Intel researchers have just managed to tweak a Pentium-based processor in such a degree that they made the thing be able to run on solar power provided by a solar cell no larger than the size of a stamp.
Of course, Pentiums are all dated (they got on the market in 1993), but merely the thought of such a processor, once at the top of personal computing, running on so little energy just makes every smartphone and laptop user grin.
In fact, the Intel employees managed to run it on just little more juice than you’d need to power on the transistors on a regular microprocessor.
eBay has been used to find a suitable (and still working) motherboard that hosted the ultra-efficient processor. Of course, the only thing solar-powered was the processor – the motherboard was ran with grid electricity.
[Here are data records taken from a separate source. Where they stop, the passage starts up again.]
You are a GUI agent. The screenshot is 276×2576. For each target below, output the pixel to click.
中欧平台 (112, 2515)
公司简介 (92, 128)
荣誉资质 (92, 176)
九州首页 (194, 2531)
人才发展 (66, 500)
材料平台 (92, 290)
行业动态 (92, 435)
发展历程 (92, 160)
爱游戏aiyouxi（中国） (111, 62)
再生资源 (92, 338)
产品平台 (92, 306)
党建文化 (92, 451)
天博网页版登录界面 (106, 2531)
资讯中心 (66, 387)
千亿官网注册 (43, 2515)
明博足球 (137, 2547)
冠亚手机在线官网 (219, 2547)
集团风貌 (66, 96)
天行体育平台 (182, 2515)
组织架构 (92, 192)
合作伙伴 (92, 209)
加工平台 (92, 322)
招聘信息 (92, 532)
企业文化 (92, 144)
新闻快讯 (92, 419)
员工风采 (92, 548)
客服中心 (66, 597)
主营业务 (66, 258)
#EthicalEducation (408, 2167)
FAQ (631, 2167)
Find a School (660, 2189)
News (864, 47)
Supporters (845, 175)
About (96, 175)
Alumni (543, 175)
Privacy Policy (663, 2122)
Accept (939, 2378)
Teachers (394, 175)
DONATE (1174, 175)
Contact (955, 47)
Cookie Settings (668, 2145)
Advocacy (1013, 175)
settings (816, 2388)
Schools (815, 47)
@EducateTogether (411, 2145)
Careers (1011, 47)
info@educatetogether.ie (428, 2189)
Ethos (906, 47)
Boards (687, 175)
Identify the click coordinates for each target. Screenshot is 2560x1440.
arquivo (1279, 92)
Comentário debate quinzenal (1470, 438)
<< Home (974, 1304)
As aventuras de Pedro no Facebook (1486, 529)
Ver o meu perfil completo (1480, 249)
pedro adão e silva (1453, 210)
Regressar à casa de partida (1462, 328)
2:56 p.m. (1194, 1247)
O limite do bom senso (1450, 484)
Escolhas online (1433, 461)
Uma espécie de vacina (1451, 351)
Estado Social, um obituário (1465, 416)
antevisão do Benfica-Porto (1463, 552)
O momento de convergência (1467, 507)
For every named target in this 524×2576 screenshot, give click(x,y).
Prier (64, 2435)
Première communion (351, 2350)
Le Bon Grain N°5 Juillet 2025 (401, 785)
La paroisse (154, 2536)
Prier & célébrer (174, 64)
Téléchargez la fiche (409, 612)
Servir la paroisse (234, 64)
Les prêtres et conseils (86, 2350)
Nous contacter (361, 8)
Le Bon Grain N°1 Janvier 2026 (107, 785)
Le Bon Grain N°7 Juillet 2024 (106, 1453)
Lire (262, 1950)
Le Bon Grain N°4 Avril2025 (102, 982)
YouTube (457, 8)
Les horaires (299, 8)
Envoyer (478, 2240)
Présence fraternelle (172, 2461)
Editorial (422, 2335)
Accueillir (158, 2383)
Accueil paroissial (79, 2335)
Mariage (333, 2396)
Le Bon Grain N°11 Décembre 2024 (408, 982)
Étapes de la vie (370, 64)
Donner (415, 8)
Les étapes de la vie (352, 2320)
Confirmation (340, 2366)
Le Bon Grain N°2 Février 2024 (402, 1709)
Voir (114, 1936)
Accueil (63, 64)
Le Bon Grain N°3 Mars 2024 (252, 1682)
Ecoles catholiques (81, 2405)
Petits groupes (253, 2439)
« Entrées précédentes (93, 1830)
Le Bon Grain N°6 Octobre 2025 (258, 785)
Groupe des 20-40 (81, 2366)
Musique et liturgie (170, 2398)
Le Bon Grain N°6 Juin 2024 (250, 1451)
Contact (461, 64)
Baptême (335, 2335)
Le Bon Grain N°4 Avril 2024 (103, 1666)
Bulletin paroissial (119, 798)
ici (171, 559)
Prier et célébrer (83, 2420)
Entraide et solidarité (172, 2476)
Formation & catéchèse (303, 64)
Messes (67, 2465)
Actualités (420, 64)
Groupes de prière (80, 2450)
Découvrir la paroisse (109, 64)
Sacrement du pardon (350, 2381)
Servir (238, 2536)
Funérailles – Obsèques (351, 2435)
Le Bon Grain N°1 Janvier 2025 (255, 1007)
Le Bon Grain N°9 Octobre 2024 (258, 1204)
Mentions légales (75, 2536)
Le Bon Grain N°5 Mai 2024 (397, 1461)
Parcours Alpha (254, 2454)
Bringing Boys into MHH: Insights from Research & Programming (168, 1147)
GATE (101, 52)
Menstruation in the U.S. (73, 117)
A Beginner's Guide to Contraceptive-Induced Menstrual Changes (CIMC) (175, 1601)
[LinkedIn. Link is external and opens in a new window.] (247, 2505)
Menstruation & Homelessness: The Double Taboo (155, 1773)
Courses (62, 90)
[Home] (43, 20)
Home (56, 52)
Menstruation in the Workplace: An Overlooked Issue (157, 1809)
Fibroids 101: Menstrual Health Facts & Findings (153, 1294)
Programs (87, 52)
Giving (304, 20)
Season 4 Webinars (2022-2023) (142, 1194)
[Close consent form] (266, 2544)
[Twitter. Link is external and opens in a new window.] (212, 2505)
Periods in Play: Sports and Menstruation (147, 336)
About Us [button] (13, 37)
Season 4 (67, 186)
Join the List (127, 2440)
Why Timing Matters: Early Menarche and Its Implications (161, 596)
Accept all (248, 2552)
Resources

“People these days will kill for another 15 or 20 minutes of battery life, and here you’re saying you can improve battery life by a factor of 5 or 10,” said Intel CTO Justin Rattner.
Although the idea of solar powered computing is not something people had been dreaming since yesterday, the proof that conventional, electricity-guzzling processor architectures can be converted to run on 5 times less power than their original versions is amazing.
To be noted that just a small team of researchers from Intel took this project into their hands. If the company will (which I’m sure) start a similar project on a larger scale, then in a few years (or even less) we’ll have laptops that run for more than six hours and phones that last for a week, just like in the old days, without recharging.